=== INSTRUÇÃO DA TAREFA ===
Transcreva fielmente, do texto sobre a repressão aos protestos, o trecho que se inicia com as palavras "Foto e vídeo: Sato" e se encerra com "inaugurada pelo golpista.".

Foto e vídeo: Sato do Brasil/Jornalistas Livres

Começou com sangue nos olhos. Um globo ocular dilacerado, cego e, por uma dessas ironias amaldiçoadas, esquerdo. Deborah Fabri, a estudante de 19 anos atingida por estilhaços de bala na primeira manifestação depois do golpe, foi perfurada em muito mais do que em seu direito de se manifestar. Figura de linguagem já não cabe mais na retórica da repressão inaugurada pelo golpista.

Houve também uma câmera fotográfica destroçada. A quantidade pedaços quebrados denuncia a ira do arremesso. E, ainda, centenas de olhos inflamados por spray de pimenta. Choro de gás e de inconformidade. “Mão na cabeça e cara virada pro muro, filho da puta! Olha pro chão, vândalo do caralho!”, é a clássica ordem de prisão policial da tropa de Geraldo Alckmin. E não dá para esquecer do olhar dos refletores do poder.

Lentes de TV estão seletivas. Só registram o vidro do caixa eletrônico quebrado. O noticiário da Globo adora um quebra-quebra. Os editoriais, espaços para a defesa do ponto de vista dos jornais, pedem mais repressão. A Folha e o Estado de S.Paulo tipificaram os manifestantes por um único grupo de meia dúzia de queimadores de lixo, pneus e quebradores de vidraças bancárias. Justificam a porrada, incutem medo na classe média, querem medidas mais duras para conter quem protesta.

O presidente golpista atendeu no mesmo dia. Temer autorizou as Forças Armadas a atuarem na Avenida Paulista no domingo (04/09) marcado para inúmeras manifestações. A “garantia da lei e da ordem” tem como desculpa a passagem da tocha olímpica no local. O governo do Estado gostou. Emitiu nota avisando que protesto não pode, não. Estão todos de olho, nas palavras dos jornais, nos “vândalos”, “arruaceiros”, “milicianos”, “fascistas”, “criminosos”, e, claro, “baderneiros”, definição preferida dos apoiadores do golpe.

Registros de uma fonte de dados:
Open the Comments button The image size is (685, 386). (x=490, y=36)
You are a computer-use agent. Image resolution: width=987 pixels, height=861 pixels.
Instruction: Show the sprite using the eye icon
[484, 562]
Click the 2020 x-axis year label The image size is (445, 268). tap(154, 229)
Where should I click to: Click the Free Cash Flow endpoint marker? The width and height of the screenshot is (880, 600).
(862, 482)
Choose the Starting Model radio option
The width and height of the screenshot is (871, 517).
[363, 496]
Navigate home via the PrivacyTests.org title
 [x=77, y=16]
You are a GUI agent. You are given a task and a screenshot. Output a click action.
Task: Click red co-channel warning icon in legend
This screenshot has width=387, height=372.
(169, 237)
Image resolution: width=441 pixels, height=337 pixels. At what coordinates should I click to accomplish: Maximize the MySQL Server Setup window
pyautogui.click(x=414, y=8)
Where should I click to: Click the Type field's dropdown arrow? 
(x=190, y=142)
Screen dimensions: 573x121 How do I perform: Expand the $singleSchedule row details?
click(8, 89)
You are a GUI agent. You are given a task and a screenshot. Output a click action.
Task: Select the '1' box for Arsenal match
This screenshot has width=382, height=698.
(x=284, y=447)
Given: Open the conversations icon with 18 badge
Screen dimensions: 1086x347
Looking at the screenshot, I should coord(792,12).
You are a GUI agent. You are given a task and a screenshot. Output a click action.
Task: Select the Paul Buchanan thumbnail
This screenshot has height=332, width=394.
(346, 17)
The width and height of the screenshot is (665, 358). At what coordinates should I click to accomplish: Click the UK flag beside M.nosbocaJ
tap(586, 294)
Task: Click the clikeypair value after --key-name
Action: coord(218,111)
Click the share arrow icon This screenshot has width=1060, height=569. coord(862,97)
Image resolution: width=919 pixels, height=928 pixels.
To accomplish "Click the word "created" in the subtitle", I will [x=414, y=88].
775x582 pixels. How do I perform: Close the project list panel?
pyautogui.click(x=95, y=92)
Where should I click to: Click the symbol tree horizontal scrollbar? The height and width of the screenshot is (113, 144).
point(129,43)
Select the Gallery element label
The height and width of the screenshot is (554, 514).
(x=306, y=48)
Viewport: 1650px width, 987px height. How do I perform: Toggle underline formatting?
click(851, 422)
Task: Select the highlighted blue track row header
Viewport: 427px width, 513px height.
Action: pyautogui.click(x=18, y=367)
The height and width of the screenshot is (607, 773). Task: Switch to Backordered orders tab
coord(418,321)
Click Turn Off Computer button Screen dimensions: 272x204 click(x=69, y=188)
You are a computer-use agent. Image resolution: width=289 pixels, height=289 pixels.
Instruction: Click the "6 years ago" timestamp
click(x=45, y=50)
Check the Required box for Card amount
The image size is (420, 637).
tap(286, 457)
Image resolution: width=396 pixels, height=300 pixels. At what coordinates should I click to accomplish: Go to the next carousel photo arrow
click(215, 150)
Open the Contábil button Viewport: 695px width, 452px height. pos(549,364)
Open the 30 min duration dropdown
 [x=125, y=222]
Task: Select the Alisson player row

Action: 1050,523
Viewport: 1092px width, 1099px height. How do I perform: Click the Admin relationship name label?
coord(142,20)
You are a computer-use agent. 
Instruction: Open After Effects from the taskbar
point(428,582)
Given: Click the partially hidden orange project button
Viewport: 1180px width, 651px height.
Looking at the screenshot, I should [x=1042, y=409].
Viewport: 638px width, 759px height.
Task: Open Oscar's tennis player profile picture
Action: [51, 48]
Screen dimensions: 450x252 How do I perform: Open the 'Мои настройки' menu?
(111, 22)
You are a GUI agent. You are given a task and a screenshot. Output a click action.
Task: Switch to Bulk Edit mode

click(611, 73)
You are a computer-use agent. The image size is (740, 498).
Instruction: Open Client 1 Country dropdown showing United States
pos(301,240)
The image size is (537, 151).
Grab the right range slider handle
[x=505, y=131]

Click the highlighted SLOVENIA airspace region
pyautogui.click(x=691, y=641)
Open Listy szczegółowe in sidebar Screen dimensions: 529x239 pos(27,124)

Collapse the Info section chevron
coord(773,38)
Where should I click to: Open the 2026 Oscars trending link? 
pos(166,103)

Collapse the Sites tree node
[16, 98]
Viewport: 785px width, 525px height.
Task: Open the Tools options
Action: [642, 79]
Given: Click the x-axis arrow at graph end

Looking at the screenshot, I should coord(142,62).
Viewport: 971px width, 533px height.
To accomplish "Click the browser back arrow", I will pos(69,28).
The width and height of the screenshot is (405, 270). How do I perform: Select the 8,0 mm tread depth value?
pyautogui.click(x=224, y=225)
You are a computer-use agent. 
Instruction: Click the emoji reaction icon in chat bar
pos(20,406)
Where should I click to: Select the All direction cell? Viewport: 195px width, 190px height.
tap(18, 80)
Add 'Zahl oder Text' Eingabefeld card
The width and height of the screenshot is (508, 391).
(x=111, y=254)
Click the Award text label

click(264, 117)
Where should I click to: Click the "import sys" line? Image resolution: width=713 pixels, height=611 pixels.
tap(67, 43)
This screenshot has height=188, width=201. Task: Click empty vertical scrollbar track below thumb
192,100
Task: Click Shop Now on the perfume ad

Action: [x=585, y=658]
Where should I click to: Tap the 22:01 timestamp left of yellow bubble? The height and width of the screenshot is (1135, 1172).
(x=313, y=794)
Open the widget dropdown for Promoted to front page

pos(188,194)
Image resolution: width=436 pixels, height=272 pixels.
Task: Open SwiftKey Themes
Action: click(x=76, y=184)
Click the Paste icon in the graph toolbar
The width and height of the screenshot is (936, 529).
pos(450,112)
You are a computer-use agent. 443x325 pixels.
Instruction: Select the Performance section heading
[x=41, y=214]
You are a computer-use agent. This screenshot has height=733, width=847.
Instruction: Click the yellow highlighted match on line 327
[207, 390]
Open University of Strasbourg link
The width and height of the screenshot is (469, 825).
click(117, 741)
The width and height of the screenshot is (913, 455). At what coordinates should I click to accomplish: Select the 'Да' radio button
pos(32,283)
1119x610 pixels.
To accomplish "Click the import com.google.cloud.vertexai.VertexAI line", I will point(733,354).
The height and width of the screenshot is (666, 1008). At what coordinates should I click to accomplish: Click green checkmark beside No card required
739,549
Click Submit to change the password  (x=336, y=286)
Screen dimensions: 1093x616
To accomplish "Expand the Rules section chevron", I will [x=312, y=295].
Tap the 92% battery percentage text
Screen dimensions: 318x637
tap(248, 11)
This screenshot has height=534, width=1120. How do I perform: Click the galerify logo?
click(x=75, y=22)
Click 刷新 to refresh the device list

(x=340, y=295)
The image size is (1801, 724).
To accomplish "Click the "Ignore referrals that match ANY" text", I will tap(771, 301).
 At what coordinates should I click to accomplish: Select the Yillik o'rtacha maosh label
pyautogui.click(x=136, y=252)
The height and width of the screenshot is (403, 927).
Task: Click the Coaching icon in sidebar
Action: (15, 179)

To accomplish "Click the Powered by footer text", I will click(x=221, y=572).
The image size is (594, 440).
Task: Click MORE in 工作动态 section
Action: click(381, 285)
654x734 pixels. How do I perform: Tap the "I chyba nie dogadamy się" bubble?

=== RESPOSTA AO EXERCÍCIO ===
Foto e vídeo: Sato do Brasil/Jornalistas Livres

Começou com sangue nos olhos. Um globo ocular dilacerado, cego e, por uma dessas ironias amaldiçoadas, esquerdo. Deborah Fabri, a estudante de 19 anos atingida por estilhaços de bala na primeira manifestação depois do golpe, foi perfurada em muito mais do que em seu direito de se manifestar. Figura de linguagem já não cabe mais na retórica da repressão inaugurada pelo golpista.